Vos consignes: Recopiez sans rien y changer toutes les lignes du matériel ci-dessous.

Matériel:

________________________________________

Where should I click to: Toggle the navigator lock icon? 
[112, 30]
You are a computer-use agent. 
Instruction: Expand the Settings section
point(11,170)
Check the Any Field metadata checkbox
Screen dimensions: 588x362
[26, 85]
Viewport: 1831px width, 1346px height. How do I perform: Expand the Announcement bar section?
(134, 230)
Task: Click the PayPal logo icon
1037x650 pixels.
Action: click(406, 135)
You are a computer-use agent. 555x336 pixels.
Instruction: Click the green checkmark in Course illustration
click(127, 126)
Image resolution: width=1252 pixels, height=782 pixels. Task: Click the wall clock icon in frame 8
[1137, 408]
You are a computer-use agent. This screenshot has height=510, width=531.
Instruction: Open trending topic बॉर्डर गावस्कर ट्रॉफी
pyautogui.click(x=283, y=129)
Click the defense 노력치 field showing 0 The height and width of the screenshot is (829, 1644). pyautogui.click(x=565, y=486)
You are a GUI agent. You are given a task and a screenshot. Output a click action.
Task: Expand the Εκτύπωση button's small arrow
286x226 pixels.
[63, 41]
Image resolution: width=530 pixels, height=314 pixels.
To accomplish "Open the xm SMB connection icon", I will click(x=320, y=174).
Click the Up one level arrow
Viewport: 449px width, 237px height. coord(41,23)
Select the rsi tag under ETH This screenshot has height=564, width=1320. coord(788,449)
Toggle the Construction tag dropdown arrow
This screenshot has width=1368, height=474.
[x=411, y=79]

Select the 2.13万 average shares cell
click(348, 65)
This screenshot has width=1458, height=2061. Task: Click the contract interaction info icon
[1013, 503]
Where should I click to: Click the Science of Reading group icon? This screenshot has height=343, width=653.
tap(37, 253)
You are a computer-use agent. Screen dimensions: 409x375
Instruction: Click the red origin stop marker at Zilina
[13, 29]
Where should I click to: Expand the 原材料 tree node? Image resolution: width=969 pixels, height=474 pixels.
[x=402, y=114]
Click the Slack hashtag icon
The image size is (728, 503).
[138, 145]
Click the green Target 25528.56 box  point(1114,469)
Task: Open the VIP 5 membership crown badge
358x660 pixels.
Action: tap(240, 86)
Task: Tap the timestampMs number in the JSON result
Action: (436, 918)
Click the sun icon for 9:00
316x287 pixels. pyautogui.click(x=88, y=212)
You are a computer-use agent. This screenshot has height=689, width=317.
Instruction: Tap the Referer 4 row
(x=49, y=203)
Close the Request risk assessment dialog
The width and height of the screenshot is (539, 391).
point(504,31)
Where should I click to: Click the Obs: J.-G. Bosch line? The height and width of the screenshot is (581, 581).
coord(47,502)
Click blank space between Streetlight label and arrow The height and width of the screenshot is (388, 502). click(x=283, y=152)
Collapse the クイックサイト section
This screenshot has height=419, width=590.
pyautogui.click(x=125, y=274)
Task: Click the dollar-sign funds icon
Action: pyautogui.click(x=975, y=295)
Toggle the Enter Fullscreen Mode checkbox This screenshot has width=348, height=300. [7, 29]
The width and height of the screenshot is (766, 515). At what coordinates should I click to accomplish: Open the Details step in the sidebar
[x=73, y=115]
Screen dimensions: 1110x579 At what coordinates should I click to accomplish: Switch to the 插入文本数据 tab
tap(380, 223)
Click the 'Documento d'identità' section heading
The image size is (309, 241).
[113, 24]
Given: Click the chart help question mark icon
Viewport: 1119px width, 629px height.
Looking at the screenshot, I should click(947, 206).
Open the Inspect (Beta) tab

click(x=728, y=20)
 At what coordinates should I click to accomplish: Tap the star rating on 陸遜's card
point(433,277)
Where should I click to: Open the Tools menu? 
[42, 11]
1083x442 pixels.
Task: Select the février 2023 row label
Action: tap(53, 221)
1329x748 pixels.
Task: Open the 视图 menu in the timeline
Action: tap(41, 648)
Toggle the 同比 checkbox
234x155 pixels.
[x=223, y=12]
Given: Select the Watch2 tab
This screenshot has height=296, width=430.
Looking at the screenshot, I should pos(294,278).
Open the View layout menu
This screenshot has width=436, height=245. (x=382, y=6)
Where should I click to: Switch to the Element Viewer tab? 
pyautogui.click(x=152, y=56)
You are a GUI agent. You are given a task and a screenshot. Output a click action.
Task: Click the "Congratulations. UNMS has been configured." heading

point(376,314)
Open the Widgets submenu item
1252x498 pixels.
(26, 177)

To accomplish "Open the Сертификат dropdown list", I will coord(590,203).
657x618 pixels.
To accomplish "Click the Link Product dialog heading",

________________________________________

Réponse rédigée:
Where should I click to: Toggle the navigator lock icon? 
[112, 30]
You are a computer-use agent. 
Instruction: Expand the Settings section
point(11,170)
Check the Any Field metadata checkbox
Screen dimensions: 588x362
[26, 85]
Viewport: 1831px width, 1346px height. How do I perform: Expand the Announcement bar section?
(134, 230)
Task: Click the PayPal logo icon
1037x650 pixels.
Action: click(406, 135)
You are a computer-use agent. 555x336 pixels.
Instruction: Click the green checkmark in Course illustration
click(127, 126)
Image resolution: width=1252 pixels, height=782 pixels. Task: Click the wall clock icon in frame 8
[1137, 408]
You are a computer-use agent. This screenshot has height=510, width=531.
Instruction: Open trending topic बॉर्डर गावस्कर ट्रॉफी
pyautogui.click(x=283, y=129)
Click the defense 노력치 field showing 0 The height and width of the screenshot is (829, 1644). pyautogui.click(x=565, y=486)
You are a GUI agent. You are given a task and a screenshot. Output a click action.
Task: Expand the Εκτύπωση button's small arrow
286x226 pixels.
[63, 41]
Image resolution: width=530 pixels, height=314 pixels.
To accomplish "Open the xm SMB connection icon", I will click(x=320, y=174).
Click the Up one level arrow
Viewport: 449px width, 237px height. coord(41,23)
Select the rsi tag under ETH This screenshot has height=564, width=1320. coord(788,449)
Toggle the Construction tag dropdown arrow
This screenshot has width=1368, height=474.
[x=411, y=79]

Select the 2.13万 average shares cell
click(348, 65)
This screenshot has width=1458, height=2061. Task: Click the contract interaction info icon
[1013, 503]
Where should I click to: Click the Science of Reading group icon? This screenshot has height=343, width=653.
tap(37, 253)
You are a computer-use agent. Screen dimensions: 409x375
Instruction: Click the red origin stop marker at Zilina
[13, 29]
Where should I click to: Expand the 原材料 tree node? Image resolution: width=969 pixels, height=474 pixels.
[x=402, y=114]
Click the Slack hashtag icon
The image size is (728, 503).
[138, 145]
Click the green Target 25528.56 box  point(1114,469)
Task: Open the VIP 5 membership crown badge
358x660 pixels.
Action: tap(240, 86)
Task: Tap the timestampMs number in the JSON result
Action: (436, 918)
Click the sun icon for 9:00
316x287 pixels. pyautogui.click(x=88, y=212)
You are a computer-use agent. This screenshot has height=689, width=317.
Instruction: Tap the Referer 4 row
(x=49, y=203)
Close the Request risk assessment dialog
The width and height of the screenshot is (539, 391).
point(504,31)
Where should I click to: Click the Obs: J.-G. Bosch line? The height and width of the screenshot is (581, 581).
coord(47,502)
Click blank space between Streetlight label and arrow The height and width of the screenshot is (388, 502). click(x=283, y=152)
Collapse the クイックサイト section
This screenshot has height=419, width=590.
pyautogui.click(x=125, y=274)
Task: Click the dollar-sign funds icon
Action: pyautogui.click(x=975, y=295)
Toggle the Enter Fullscreen Mode checkbox This screenshot has width=348, height=300. [7, 29]
The width and height of the screenshot is (766, 515). At what coordinates should I click to accomplish: Open the Details step in the sidebar
[x=73, y=115]
Screen dimensions: 1110x579 At what coordinates should I click to accomplish: Switch to the 插入文本数据 tab
tap(380, 223)
Click the 'Documento d'identità' section heading
The image size is (309, 241).
[113, 24]
Given: Click the chart help question mark icon
Viewport: 1119px width, 629px height.
Looking at the screenshot, I should click(947, 206).
Open the Inspect (Beta) tab

click(x=728, y=20)
 At what coordinates should I click to accomplish: Tap the star rating on 陸遜's card
point(433,277)
Where should I click to: Open the Tools menu? 
[42, 11]
1083x442 pixels.
Task: Select the février 2023 row label
Action: tap(53, 221)
1329x748 pixels.
Task: Open the 视图 menu in the timeline
Action: tap(41, 648)
Toggle the 同比 checkbox
234x155 pixels.
[x=223, y=12]
Given: Select the Watch2 tab
This screenshot has height=296, width=430.
Looking at the screenshot, I should pos(294,278).
Open the View layout menu
This screenshot has width=436, height=245. (x=382, y=6)
Where should I click to: Switch to the Element Viewer tab? 
pyautogui.click(x=152, y=56)
You are a GUI agent. You are given a task and a screenshot. Output a click action.
Task: Click the "Congratulations. UNMS has been configured." heading

point(376,314)
Open the Widgets submenu item
1252x498 pixels.
(26, 177)

To accomplish "Open the Сертификат dropdown list", I will coord(590,203).
657x618 pixels.
To accomplish "Click the Link Product dialog heading",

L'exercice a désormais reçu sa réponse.